9 августа Тит отдал приказание затушить пожар и созвал военный совет, на котором присутствовали Тиверий Александр, Цереалий и главнейшие начальники. Поставлен был вопрос: предавать ли храм огню. Многие были того мнения, что, пока будет существовать это здание, евреи не успокоятся. Что касается Тита, трудно сказать, каково было его мнение, ибо на этот счет мы имеем два совершенно противоположных показания. По Иосифу, Тит был за то, чтобы спасти столь удивительное произведение, сохранение которого покроет славой его царство и докажет умеренность римлян. По Тациту, Тит настаивал на необходимости разрушить сооружение, с которым были связаны два одинаково зловредных суеверия, еврейское и христианское. «Эти два суеверия, — прибавил будто бы Тит, — хотя и противоречащие одно другому, имеют один общий источник; христиане произошли от евреев; если будет вырван корень, то и отпрыск его скоро погибнет».
Трудно остановиться на одной из двух столь абсолютно непримиримых между собой версий; ибо если мнение, приписываемое Титу Иосифом, можно рассматривать как измышление этого историка, который усердно старается доказать симпатию своего патрона к иудаизму, снять с него в глазах евреев обвинение в столь нечестивом деянии, как разрушение храма, и удовлетворить страстное желание Тита прослыть весьма умеренным человеком, — то нельзя отрицать, что коротенькая речь, вложенная Тацитом в уста этого победоносного полководца, не только по своему стилю, но и по мысли представляет собою точное отражение чувств самого Тацита. Можно с полным правом предполагать, что латинский историк, исполненный к евреям и к христианам того презрения, того недоброжелательства, которые характерны для эпохи Траяна и Антонинов, заставил Тита выражаться как римского аристократа своей эпохи, тогда как на самом деле Тит при своем мещанском происхождении относился к восточным суевериям с большей симпатией, нежели высшая аристократия, сменившая Флавиев. Проведя три года своей жизни среди евреев, которые прославляли ему свой храм как настоящее чудо мира, Тит, поддавшийся ласкательству Иосифа, Агриппы и еще более того Вереники, очень даже мог желать сохранения в целости святыни, которую близкие ему люди изображали как предмет вполне мирного культа.
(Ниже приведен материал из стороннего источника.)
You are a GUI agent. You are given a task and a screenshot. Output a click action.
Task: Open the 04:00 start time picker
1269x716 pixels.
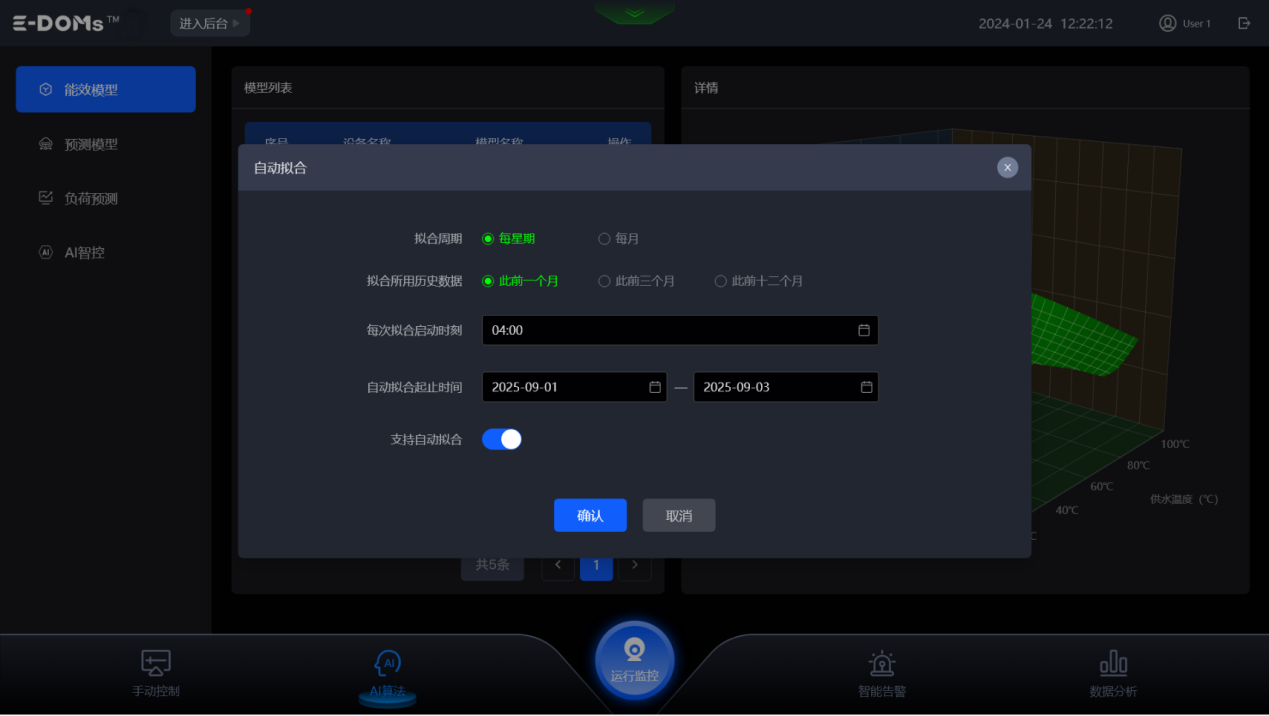679,330
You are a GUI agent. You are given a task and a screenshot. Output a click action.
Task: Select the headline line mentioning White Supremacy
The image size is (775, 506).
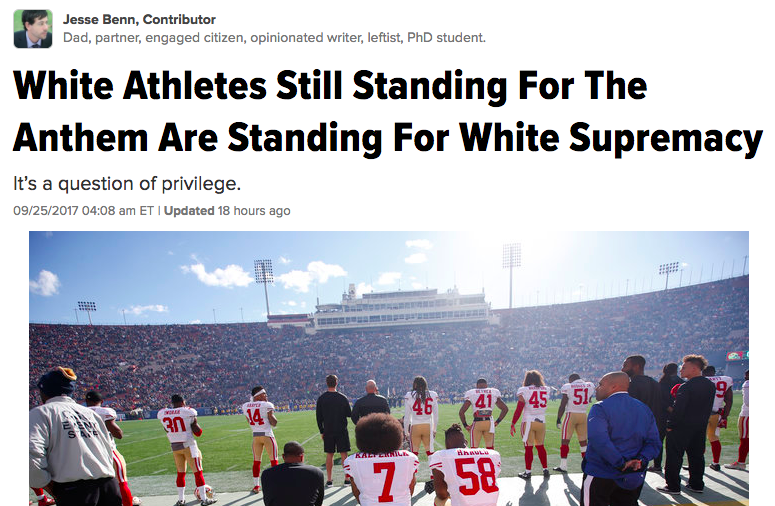click(x=388, y=137)

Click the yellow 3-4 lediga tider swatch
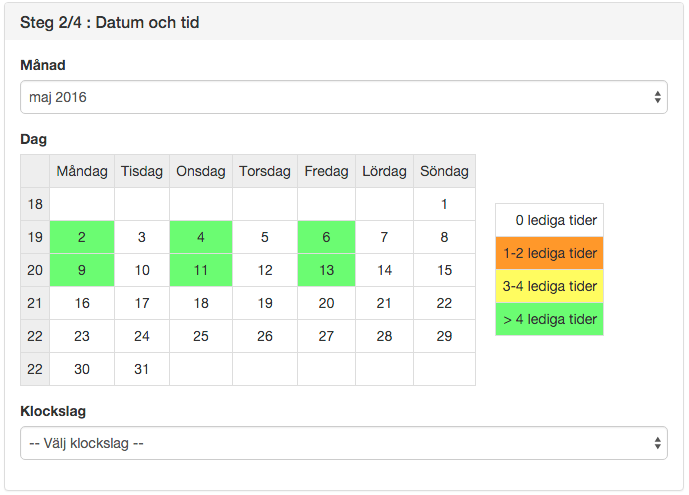549,286
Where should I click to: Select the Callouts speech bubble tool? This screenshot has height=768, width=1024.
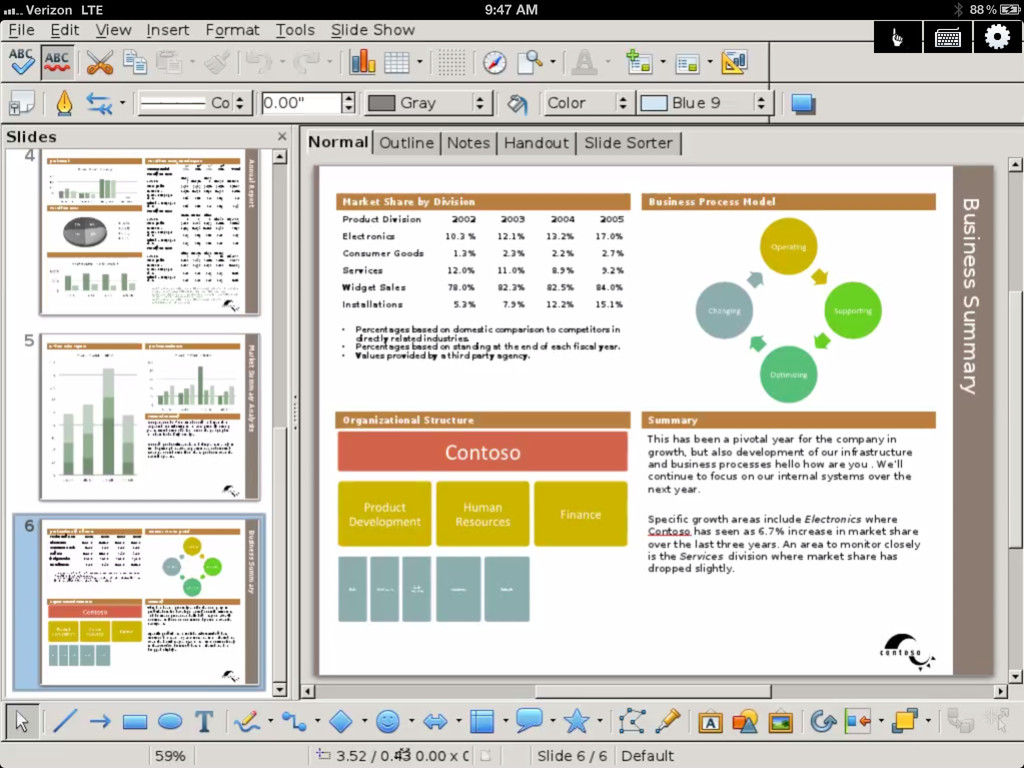click(528, 722)
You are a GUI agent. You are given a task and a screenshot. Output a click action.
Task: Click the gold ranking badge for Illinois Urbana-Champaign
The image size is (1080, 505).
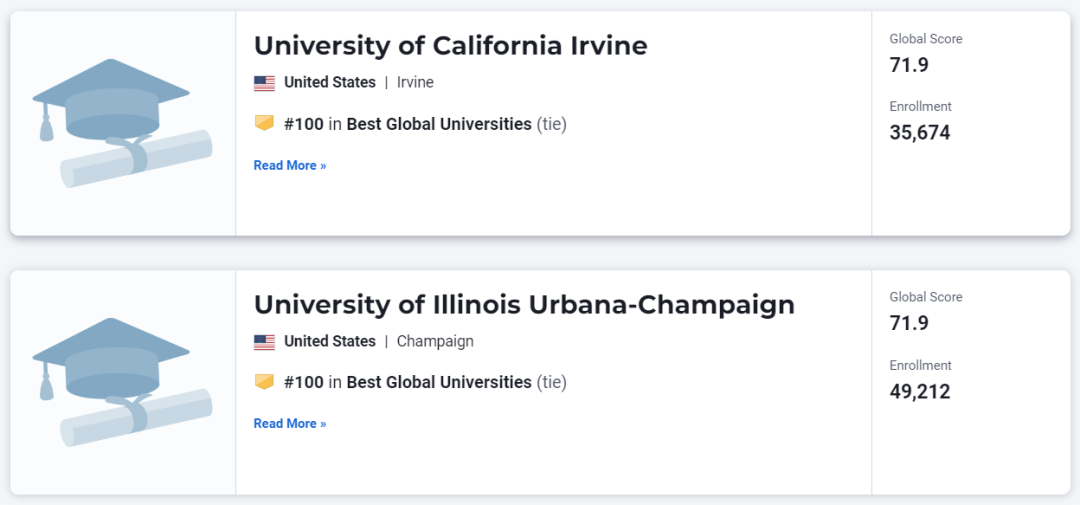click(264, 382)
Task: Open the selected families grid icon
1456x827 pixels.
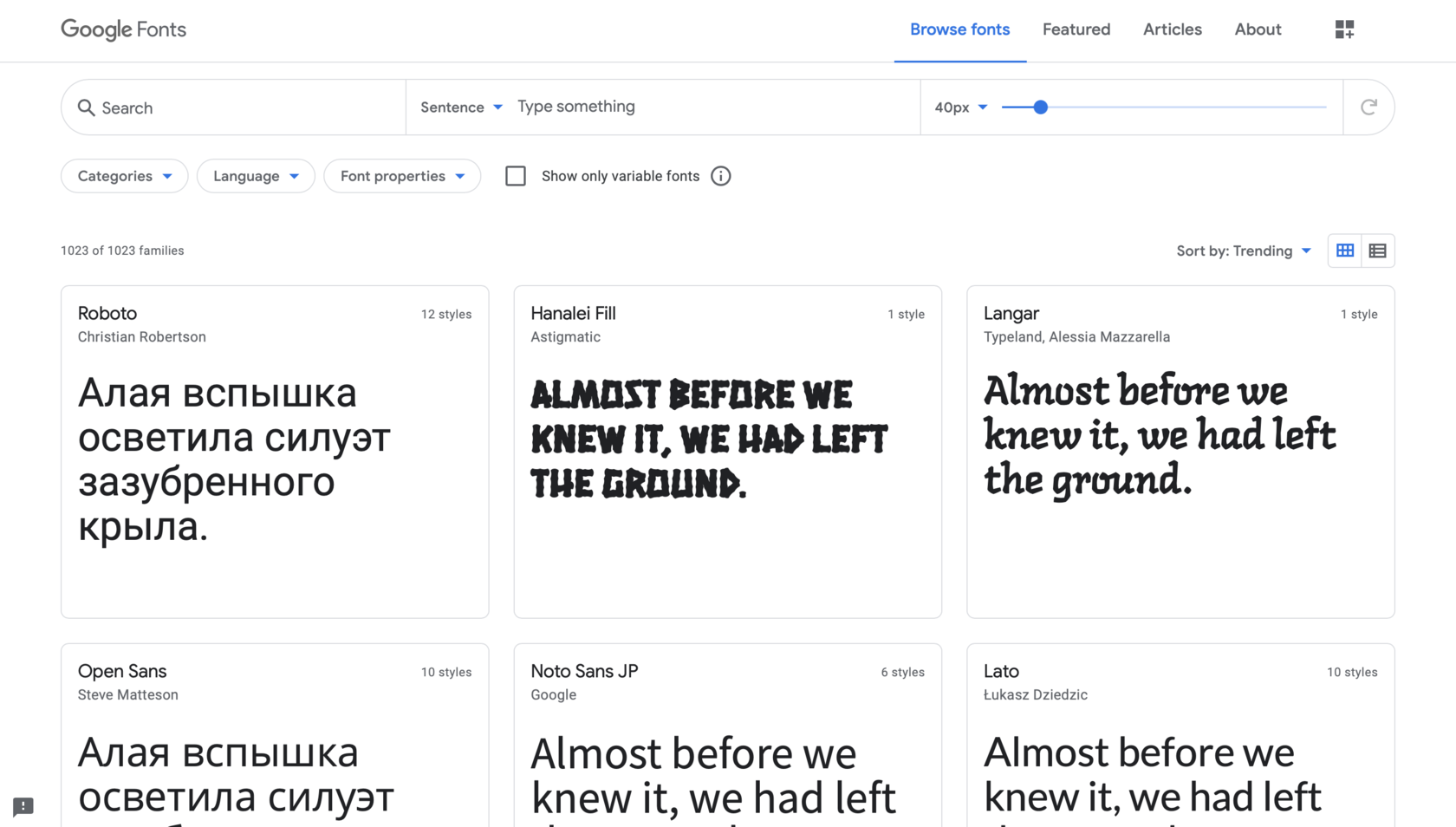Action: click(x=1344, y=29)
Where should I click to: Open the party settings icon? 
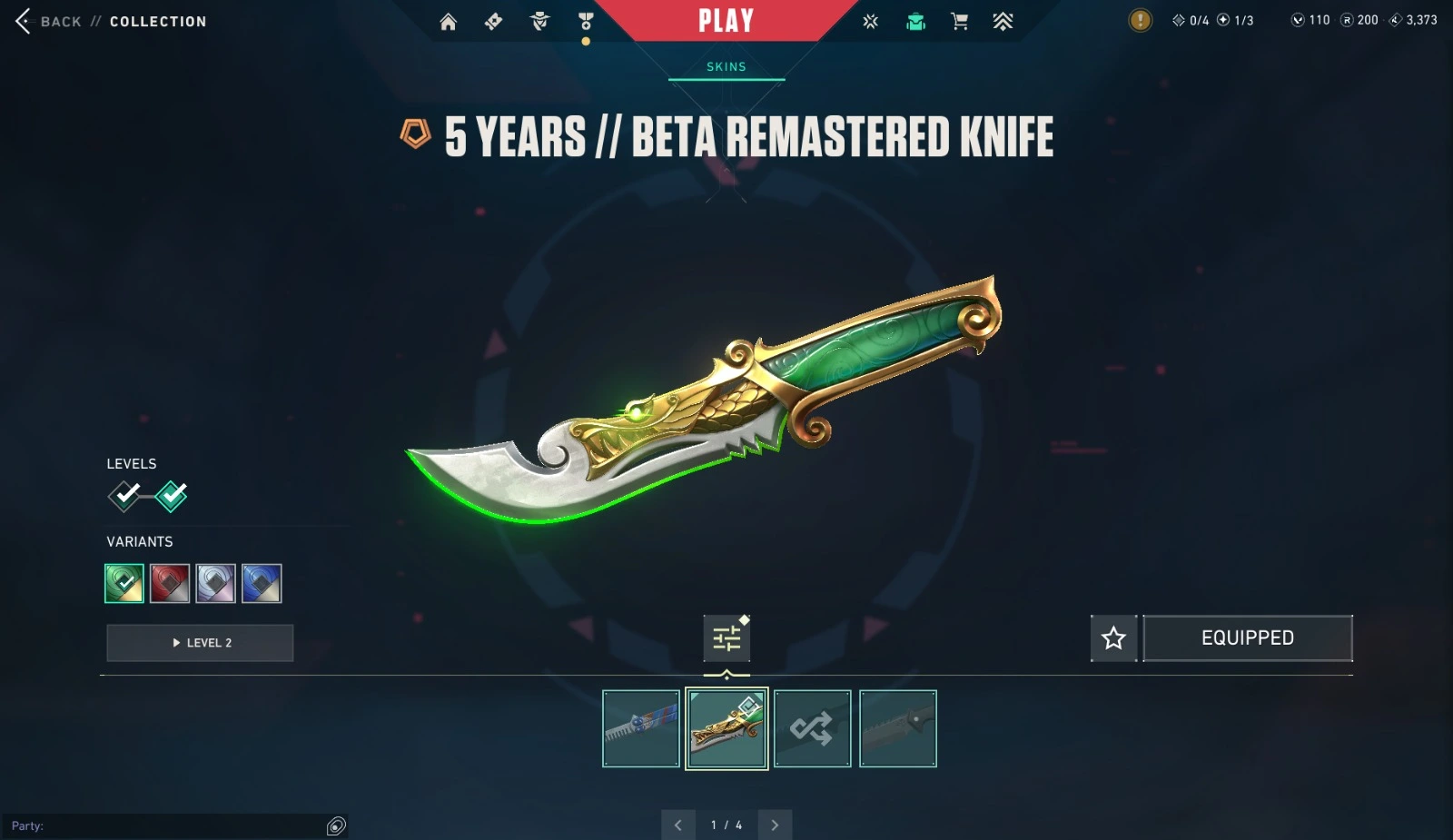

Таким образом, возможно, что были, по словам Иосифа, действительно отданы распоряжения погасить пожар, зажженный накануне, и что вообще были приняты меры против пожара, который можно было предвидеть в предстоящей суматохе. Характеру Тита наряду с истинной добротой была свойственна большая наклонность позировать и лицемерить. Без сомнения, истина заключается в том, что он не приказывал сжечь храм, как говорит Тацит, но и не запрещал этого, как угодно Иосифу, и предоставил события их течению, сохраняя видимость любого положения, какое бы ему ни понадобилось для того, чтобы удовлетворить различным течениям общественного мнения. Как бы то ни было, решен был генеральный штурм сооружения, которое уже лишилось своих ворот. Для опытных военных то, что оставалось сделать, было уже не более как последним усилием, быть может, кровопролитным, но относительно исхода которого нельзя было сомневаться.